Reactie Nederlandse Aardolie Maatschappij

Ik heb informatie dat er 33.8 ppm benzeen is gemeten op 13 oktober. Kan de NAM dit bevestigen?

– Ja, die informatie is verkregen van de gemeente.

Weet de NAM van andere metingen dan die van haarzelf?

– Ja, maar alleen de bovengenoemde metingen namens de gemeente die zijn gedeeld met NAM. 

Zijn daarbij ook zulke hoge waardes gemeten?

– Zie hierboven, alleen de metingen van de gemeente. 

Hoe verklaart de NAM dat er 10 dagen na het lek, van beweerdelijk 30 kuub condensaat, nog zulke hoge waardes konden worden gemeten?
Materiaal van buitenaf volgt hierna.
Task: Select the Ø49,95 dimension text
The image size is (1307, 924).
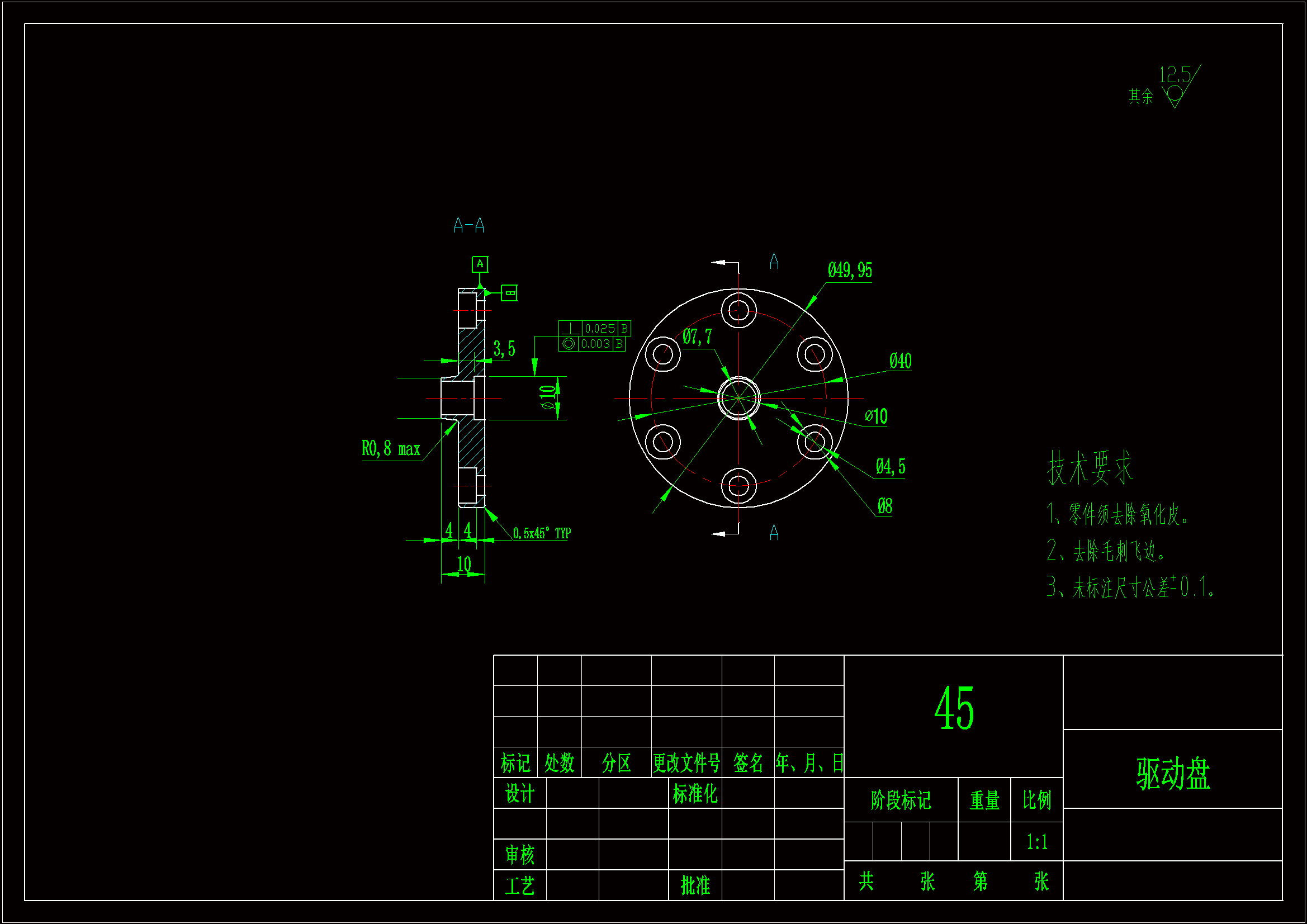Action: point(849,271)
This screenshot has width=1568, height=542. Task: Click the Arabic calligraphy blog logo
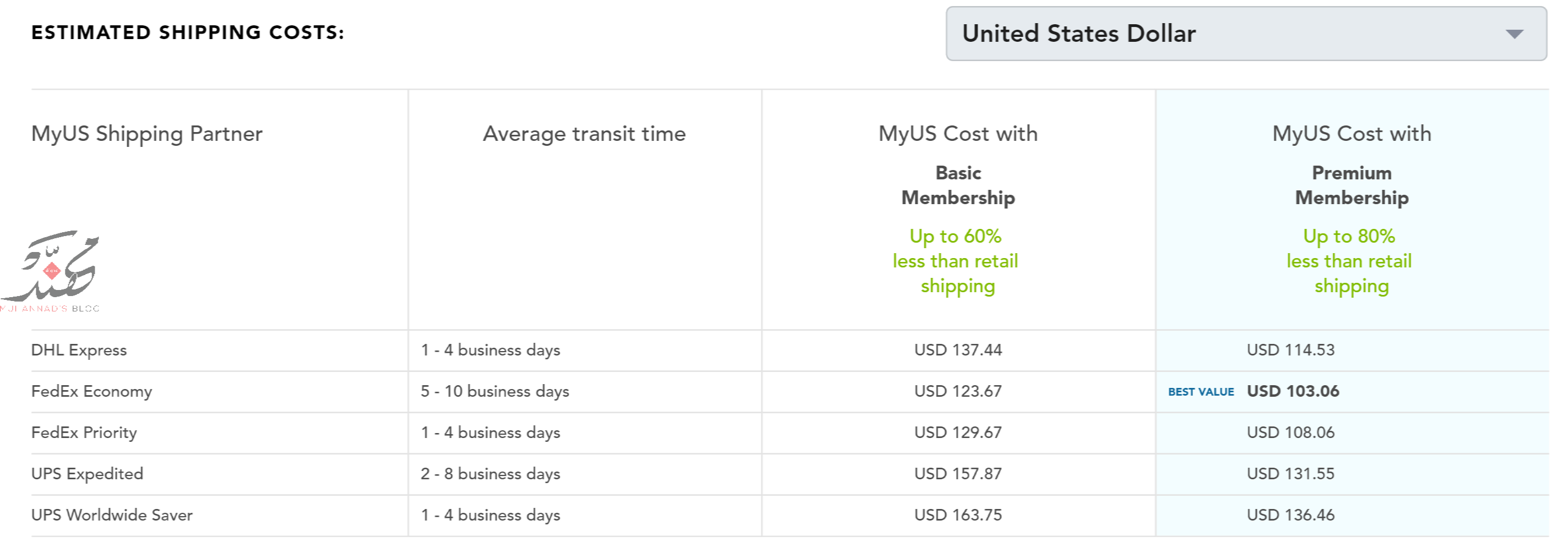[50, 271]
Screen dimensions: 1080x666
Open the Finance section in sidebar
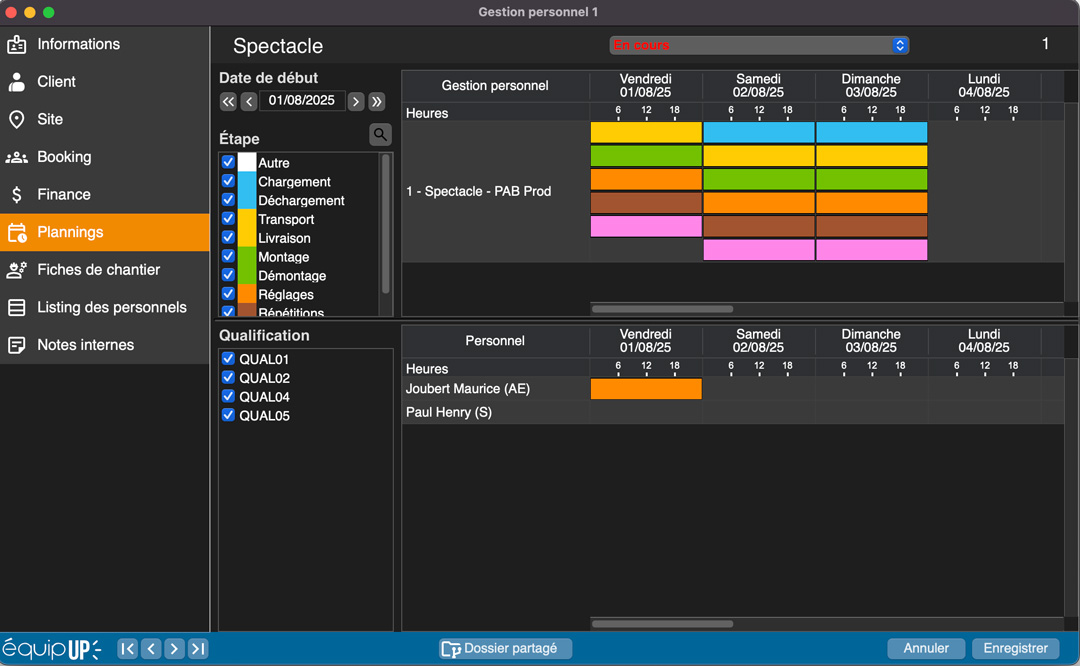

– Door het ontbreken van goede tekeningen van deze gemeentelijke riolering (zogenaamde Nedalco riool) en slib in het riool heeft het enige tijd geduurd voordat door middel van camera-inspecties een volledig beeld is verkregen van het leidingwerk zodat de leiding kon worden schoongemaakt. De schoonmaakwerkzaamheden zijn op 31 oktober 2018 afgerond. Tot die tijd was er op plekken nog condensaat aanwezig in de riolering. 

Is dit een indicatie dat er mogelijk meer condensaat is gelekt?

– Nee. 

De NAM heeft op 19 oktober een noodriool aangelegd. Het regende niet in die tussenliggende tijd, constateer ik via de meteo-data. Zelfs de meest zwakke tankauto-pomp (4 m3 per uur) kan in 1 dag 30 kuub oppompen. Dit was 2 weken later. Wat pompten de tankwagens die ooggetuigen in de tussenliggende 2 weken hebben gezien uit het hemelwaterriool? 

– De Nedalco-leiding staat deels onder water en heeft een continu aanbod van water vanuit verschillende aansluitingen (grondwater en andere waterstromen). Het Nedalcoriool is leeggehaald voor inspectie, gespoeld en schoongemaakt. Het water dat hierbij vrijkwam is afgevoerd door middel van vrachtwagens.